Only the pictures are to be dropped; the rest of the data below is to be duplicated exactly.

[Opening Given entries section]

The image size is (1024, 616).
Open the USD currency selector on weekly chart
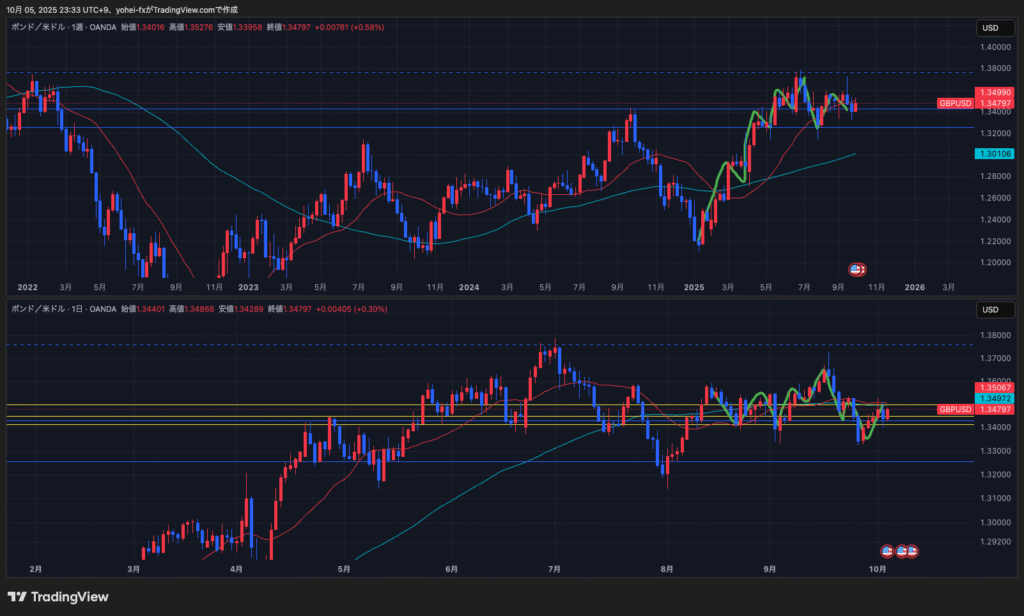click(988, 28)
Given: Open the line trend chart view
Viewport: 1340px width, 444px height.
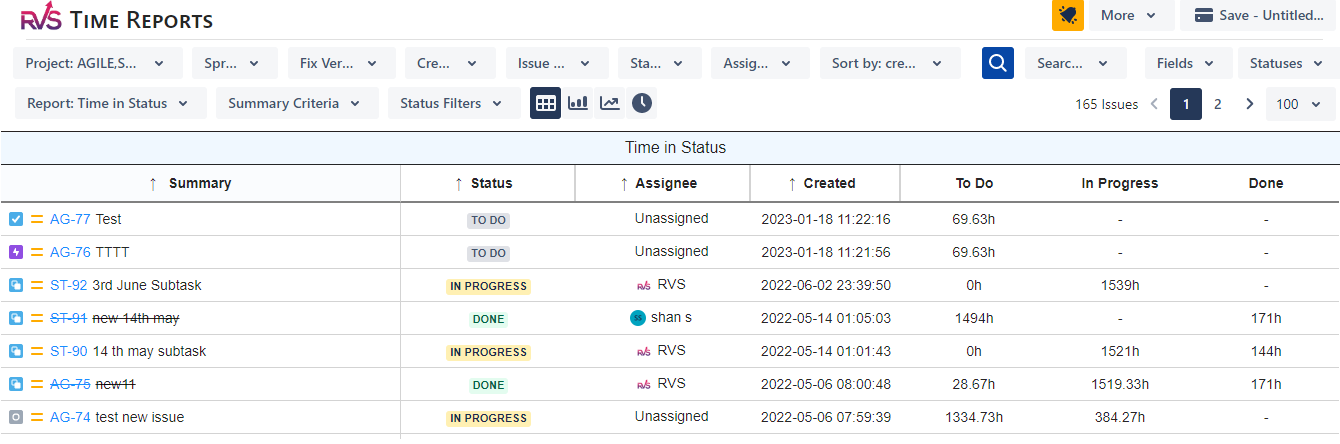Looking at the screenshot, I should [x=609, y=103].
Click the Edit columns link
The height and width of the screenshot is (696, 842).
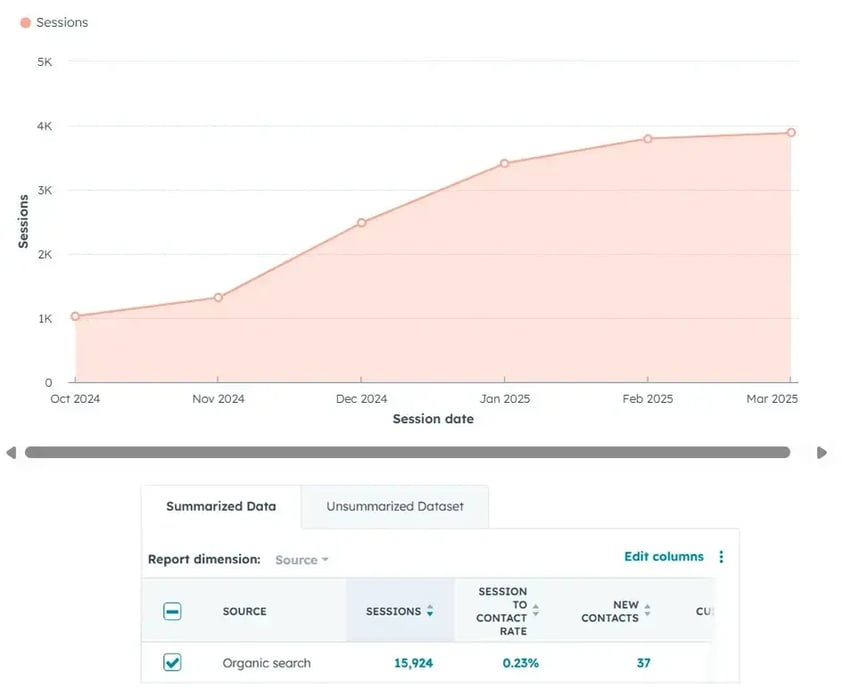click(663, 557)
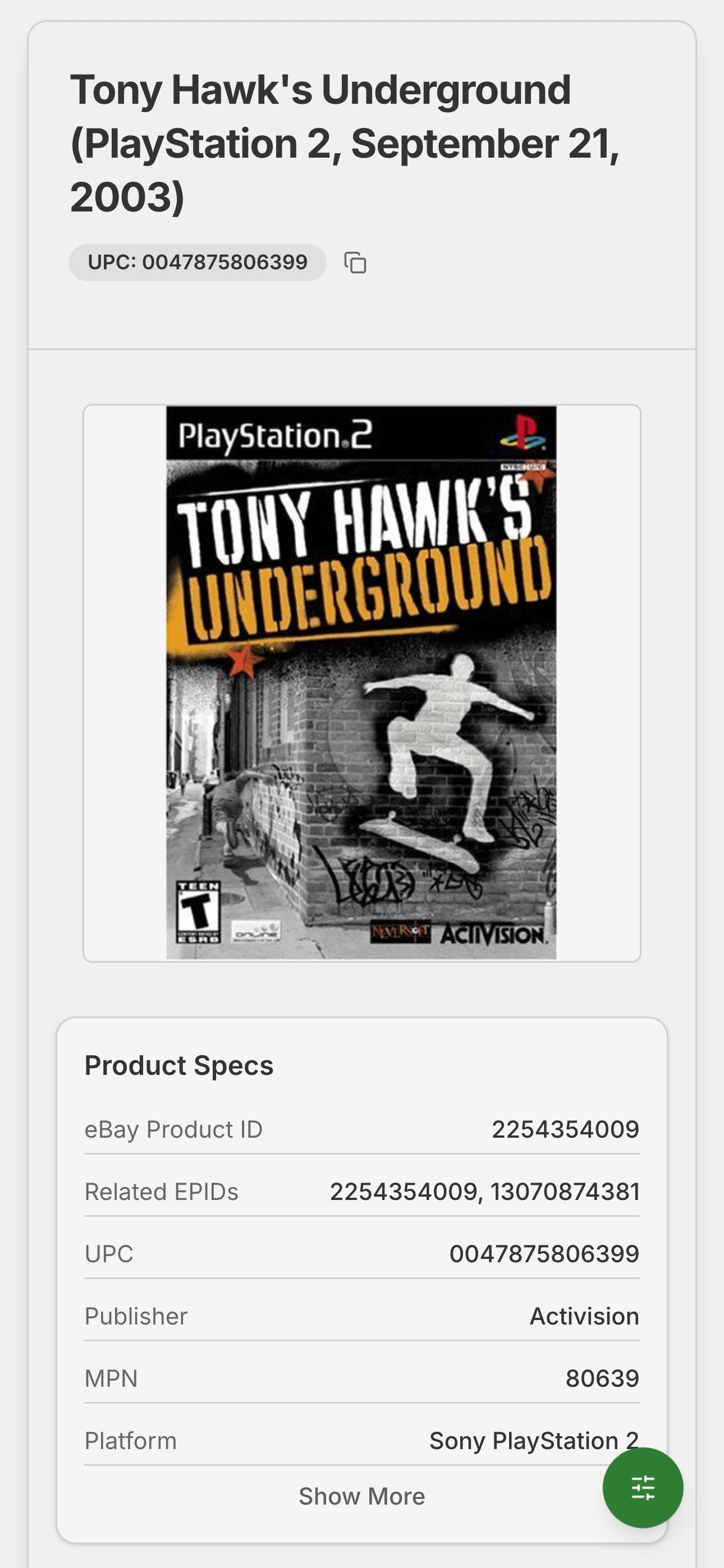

[Closing Given entries section]

** Result of the task **
The image size is (1024, 616).
Open the USD currency selector on weekly chart
click(988, 28)
Given: Open the line trend chart view
Viewport: 1340px width, 444px height.
Looking at the screenshot, I should [x=609, y=103].
Click the Edit columns link
The height and width of the screenshot is (696, 842).
click(663, 557)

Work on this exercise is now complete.